2.4 GSG對(duì)肝臟脂質(zhì)合成途徑相關(guān)酶的影響 正常生理狀態(tài)下,肝細(xì)胞合成TG主要有2個(gè)來(lái)源[11]:攝取脂肪組織釋放至外周循環(huán)中的FFA,酯化生成TG；以葡萄糖氧化產(chǎn)物乙酰輔酶A為原料從頭合成脂肪酸,酯化生成TG(圖7)。其中前者是肝細(xì)胞TG的主要來(lái)源。本研究檢測(cè)了上述兩種來(lái)源途徑中的多種合成酶類如圖8所示，GSG干預(yù)后其肝細(xì)胞的脂肪酸轉(zhuǎn)位酶(CD36)(t=6.552，P=0.007 2)和脂肪酸結(jié)合蛋白1(FABP1)mRNA水平(t=4.944，P=0.001 1)顯著降低；參與TG從頭合成的各種酶的表達(dá)也顯著下降，包括ACLY(t=2.689，P=0.027 6)、ACC(t=4.524，P=0.020 2)、FAS(t=6.040，P=0.009 1)、FADS2(t=3.758，P=0.005 6)和APGAT5(t=4.443，P=0.047 1)。ApoB mRNA水平也顯著下降(t=3.032，P=0.016 3)。

3 討論

NAFLD是臨床常見肝臟疾病, 好發(fā)于糖尿病、肥胖患者[12]。長(zhǎng)期高脂飲食導(dǎo)致肝臟脂肪攝入過(guò)多,肝臟脂肪超載引起代謝障礙, 未經(jīng)氧化的脂質(zhì)在肝細(xì)胞沉積、變性。此外，代謝性炎癥反應(yīng)、氧化應(yīng)激、胰島素抵抗、細(xì)胞凋亡等也參與NAFLD病變[13-14]。現(xiàn)實(shí)中難以對(duì)患者反復(fù)行肝臟活檢，因此需要能密切反映人類NAFLD的模型進(jìn)行相關(guān)研究[15]。筆者團(tuán)隊(duì)Wu[16]等前期創(chuàng)新性地構(gòu)建了3D TE脂肪肝模型，該模型被證實(shí)與NAFLD患者早期的許多臨床表現(xiàn)相似，包括高度的胰島素抵抗、TG沉積、細(xì)胞色素酶的變化、白蛋白和尿素氮合成增加。由于模型采用人的肝細(xì)胞，因此種屬差異性小，是一種良好的NAFLD細(xì)胞模型[17-18]。

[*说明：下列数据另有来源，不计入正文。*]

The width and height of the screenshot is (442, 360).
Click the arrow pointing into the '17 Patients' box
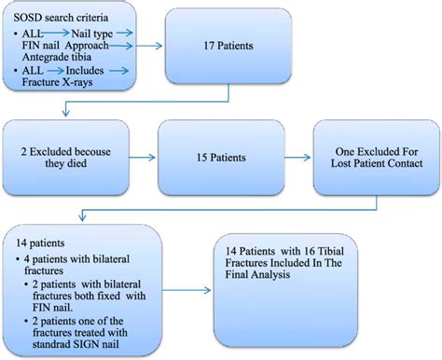coord(153,44)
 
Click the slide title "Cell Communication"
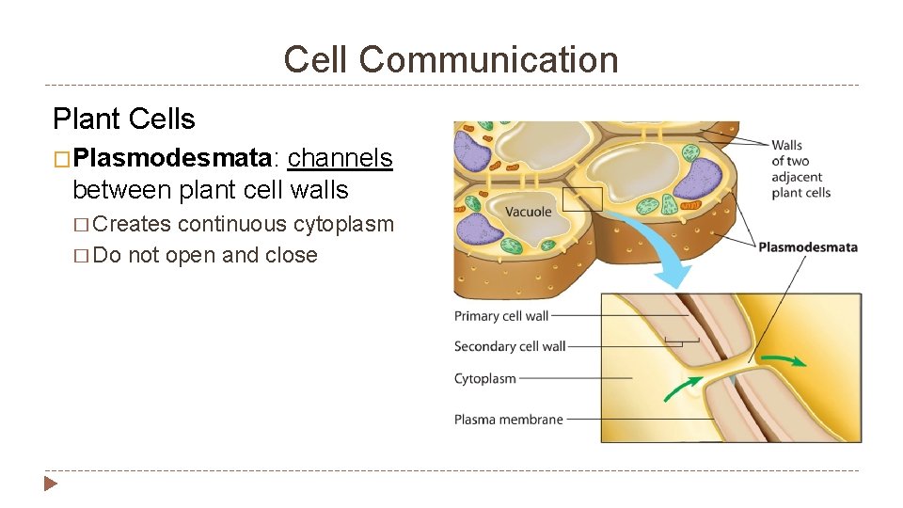click(x=451, y=60)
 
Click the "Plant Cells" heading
click(x=124, y=119)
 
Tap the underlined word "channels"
click(x=340, y=158)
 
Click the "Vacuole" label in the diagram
click(x=529, y=212)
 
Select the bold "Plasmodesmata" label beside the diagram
click(x=808, y=247)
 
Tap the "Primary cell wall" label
click(x=501, y=316)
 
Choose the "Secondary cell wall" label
click(x=510, y=346)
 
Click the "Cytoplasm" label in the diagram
click(x=485, y=379)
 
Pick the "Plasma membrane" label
click(x=509, y=420)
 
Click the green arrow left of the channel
click(x=683, y=387)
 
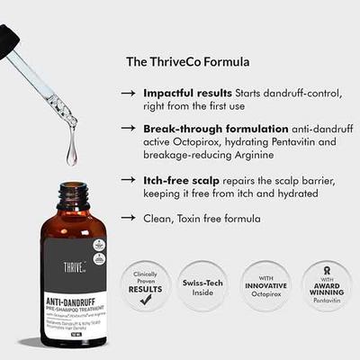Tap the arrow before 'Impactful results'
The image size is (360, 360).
tap(130, 94)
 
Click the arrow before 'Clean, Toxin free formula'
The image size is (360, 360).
tap(130, 218)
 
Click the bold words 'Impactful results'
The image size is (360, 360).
tap(186, 93)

脂代謝紊亂是NAFLD的主要致病機(jī)制之一：肝臟攝取及合成的脂肪酸超過(guò)其β氧化及排出能力(在內(nèi)質(zhì)網(wǎng)與apoB 組裝成VLDL排泌到竇周隙)，導(dǎo)致脂代謝平衡打破，輸入大于輸出，過(guò)多的TG蓄積在肝細(xì)胞，導(dǎo)致脂質(zhì)過(guò)度沉積[19]。肝細(xì)胞膜上的脂肪CD36介導(dǎo)FFA跨質(zhì)膜的轉(zhuǎn)運(yùn)，F(xiàn)FA一旦進(jìn)入胞質(zhì)，便與細(xì)胞內(nèi)的“擺渡車”-FABP家族緊密結(jié)合，運(yùn)送到TG代謝部位[20]，被脂酰CoA合成酶激活形成酰基輔酶A。本研究發(fā)現(xiàn)，脂肪肝模型的CD36表達(dá)明顯增高，而GSG干預(yù)后其表達(dá)下調(diào)，表明GSG可通過(guò)降低FFA的攝取途徑減少TG合成。ACC催化細(xì)胞漿內(nèi)脂肪酸從頭合成時(shí)乙酰輔酶A向丙二酰輔酶A的轉(zhuǎn)化，是脂質(zhì)從頭合成途徑的限速酶。研究[21]表明，特異性敲除小鼠肝細(xì)胞ACC,其胞內(nèi)丙二酰輔酶A含量為野生型小鼠的30%,TG含量?jī)H為野生型小鼠的一半,且脂肪酸β氧化不受影響,表明ACC的缺失可以下調(diào)脂肪酸從頭合成。而FAS催化丙二酰輔酶A轉(zhuǎn)化棕櫚酰輔酶A。有研究[22]表明，脂肪肝時(shí)FAS的mRNA、蛋白質(zhì)水平均顯著上調(diào)。筆者團(tuán)隊(duì)先前的研究[16]與上述情況相一致，NAFLD模型ACC、FAS mRNA水平較TE肝模型顯著升高。本實(shí)驗(yàn)發(fā)現(xiàn)GSG處理后可明顯下調(diào)脂肪肝細(xì)胞的ACC和FAS表達(dá)，表明GSG也可以通過(guò)減少脂質(zhì)從頭合成來(lái)減少TG合成。此外，筆者發(fā)現(xiàn)，藥物干預(yù)后ApoB mRNA水平也顯著下降，原因可能是TG的兩條來(lái)源途徑均被削弱，因此TG含量減少，相應(yīng)地內(nèi)質(zhì)網(wǎng)進(jìn)行裝配時(shí)對(duì)ApoB的需求減少，因此表達(dá)下降。另一方面，可能與GSG減少胰島素抵抗，從而減少VLDL和乳糜微粒的裝配和分泌有關(guān)[23]。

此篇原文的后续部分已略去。